Estas poluciones nocturnas recurrentes comenzaron a mezclarse con su realidad diurna, generándole un estado de paranoia y ansiedad extrema donde sentía que sus compañeros de trabajo —en momentos en que grababa la telenovela juvenil Sueña Conmigo— podían leer sus pensamientos más íntimos.

El punto de quiebre se produjo en el ámbito doméstico. En medio de un ataque de llanto incontrolable, incapaz de sostener la mentira por un minuto más, confesó su verdad a la empleada doméstica de su hogar.

La reacción de ella, desbordada por una situación para la cual no tenía herramientas emocionales (“Voy a llamar a tu mamá”), ilustra perfectamente la torpeza con la que la sociedad de entonces manejaba la salud mental y la diversidad sexual.

Sin embargo, la represa ya se había roto. Tras la confesión inicial, llegó el turno de comunicarlo a su madre, a sus amigos de toda la vida y, finalmente, a su padre.

Contra todos los pronósticos y los temores infundados por la rigidez patriarcal del entorno familiar, el proceso de aceptación de su progenitor fue un testimonio de amor y de deconstrucción activa, superando con creces los patrones de comportamiento de las generaciones previas.

La verdadera epifanía de la libertad ocurrió una noche de viernes en la mítica fiesta Plop.

Al cruzar el umbral de ese espacio diseñado para la celebración de la diversidad, Talledo experimentó por primera vez la embriaguez de la pertenencia.

“Entré ahí y dije: soy feliz. Encontré mi comunidad”, recuerda. Ese instante de comunión no solo redefinió su vida social, sino que operó como un bálsamo milagroso sobre los severos síntomas de ansiedad y pánico que lo acompañaban desde la niñez.

La salud mental es, sin duda, otro de los grandes ejes que vertebran la narrativa pública de Santiago Talledo.

Lejos de romantizar el sufrimiento o presentarse como un gurú de la autosuperación, el actor habla con una crudeza reconfortante sobre su historial clínico.

En terapia desde los ocho años, asume que convive con una estructura psíquica que a veces requiere de andamiaje farmacológico y de un cuidado diario minucioso.

Entiende que existen componentes químicos, casi “de fábrica”, que comparte con su genealogía familiar, pero ha sabido transformar ese dolor crónico en un motor de empatía colectiva.

En una era caracterizada por la sobrecomunicación y la superficialidad del algoritmo, Talledo ha encontrado su verdadero propósito en el uso ético de las plataformas de comunicación.

Su participación en Luzu TV y la creación de su propio podcast no son meros vehículos para el entretenimiento; son espacios de trinchera donde se discute la ansiedad, el pánico y la vulnerabilidad sin solemnidades.

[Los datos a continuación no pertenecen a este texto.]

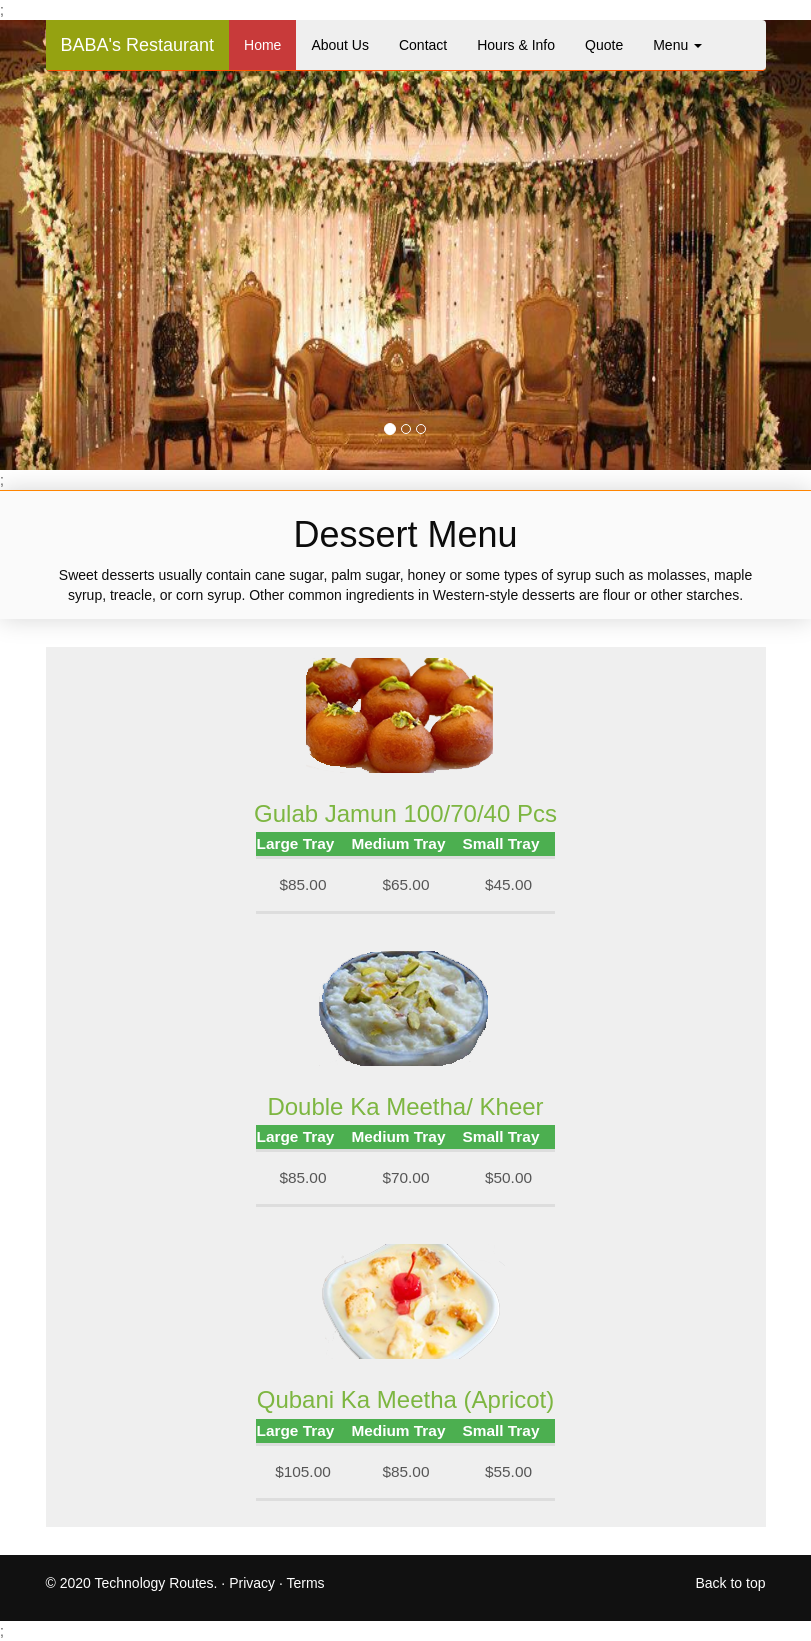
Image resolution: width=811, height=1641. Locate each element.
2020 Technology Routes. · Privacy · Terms (192, 1583)
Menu (677, 45)
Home (262, 45)
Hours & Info (516, 45)
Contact (423, 45)
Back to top (730, 1583)
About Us (340, 45)
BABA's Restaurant (138, 45)
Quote (604, 45)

Cuando sube un contenido humorístico, celebra la risa del espectador; pero cuando decide compartir su manual de supervivencia emocional —aquello que define como “escuchar en caso de pánico”— y recibe el agradecimiento de miles de personas que se sienten reflejadas en su descripción del abismo, es cuando siente que su existencia adquiere un sentido trascendental.

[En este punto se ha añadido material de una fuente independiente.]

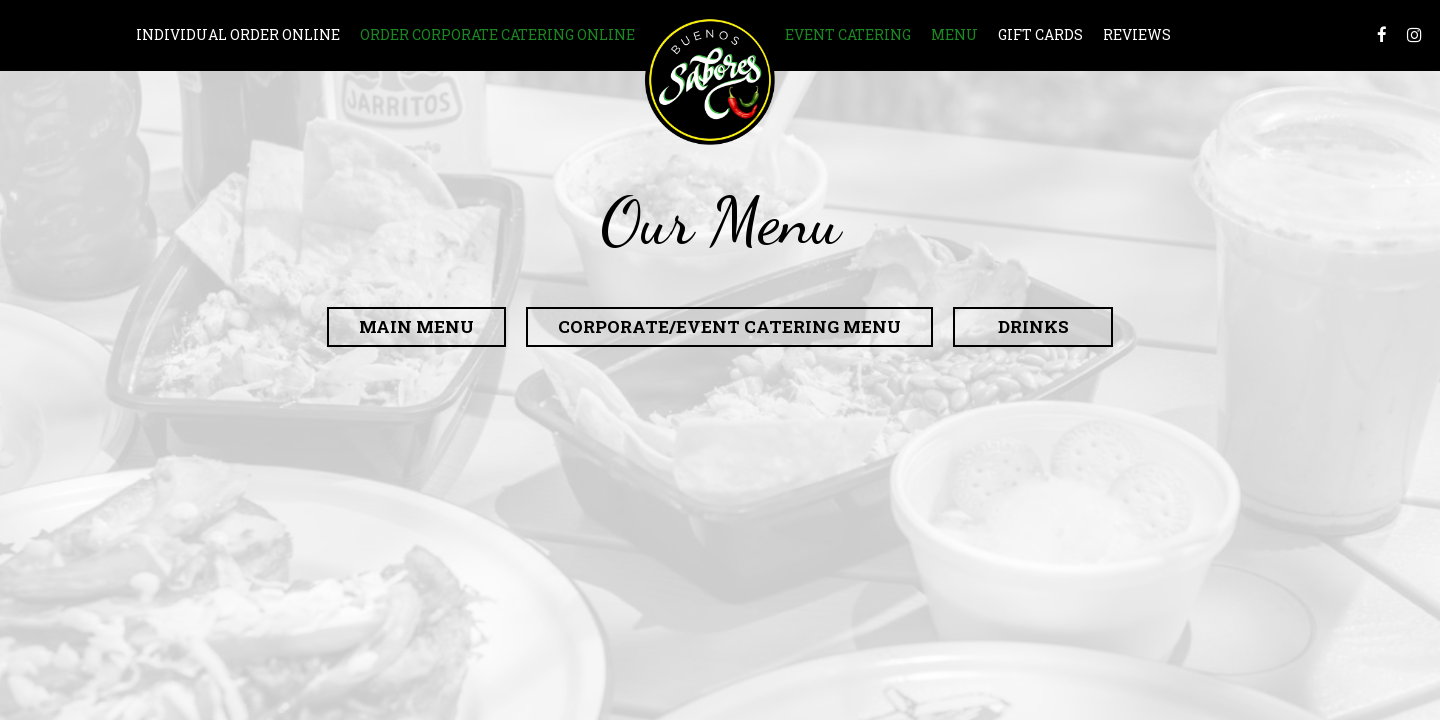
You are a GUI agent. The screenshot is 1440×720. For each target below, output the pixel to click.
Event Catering (848, 34)
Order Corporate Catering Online (497, 34)
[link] (710, 80)
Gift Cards (1040, 34)
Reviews (1137, 34)
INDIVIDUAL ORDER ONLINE (238, 34)
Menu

Hoy, consolidado como un showrunner de peso que escribe y dirige proyectos para gigantes de la industria como Disney, su mirada del futuro es marcadamente madura.

Aquel adolescente que temía ser excluido y que hoy arrastra el inevitable “síndrome del rancho aparte” —ese miedo infantil a ser reemplazado o dejado de lado cuando no está presente en la mesa de Luzu TV— ha aprendido a domesticar sus fantasmas.

Su ambición ya no pasa únicamente por el aplauso masivo o el éxito de taquilla.

En el fondo, detrás del brillo de la pantalla y el dinamismo de las redes sociales, habita un hombre familiar, hogareño, que anhela el compromiso afectivo profundo: la belleza de volver a casa, cocinar para alguien, integrarse a una familia política y construir un amor duradero.

La historia de Santi Talledo nos demuestra que el viaje más largo y productivo siempre es el que nos lleva de regreso a nosotros mismos, aceptando cada grieta del camino.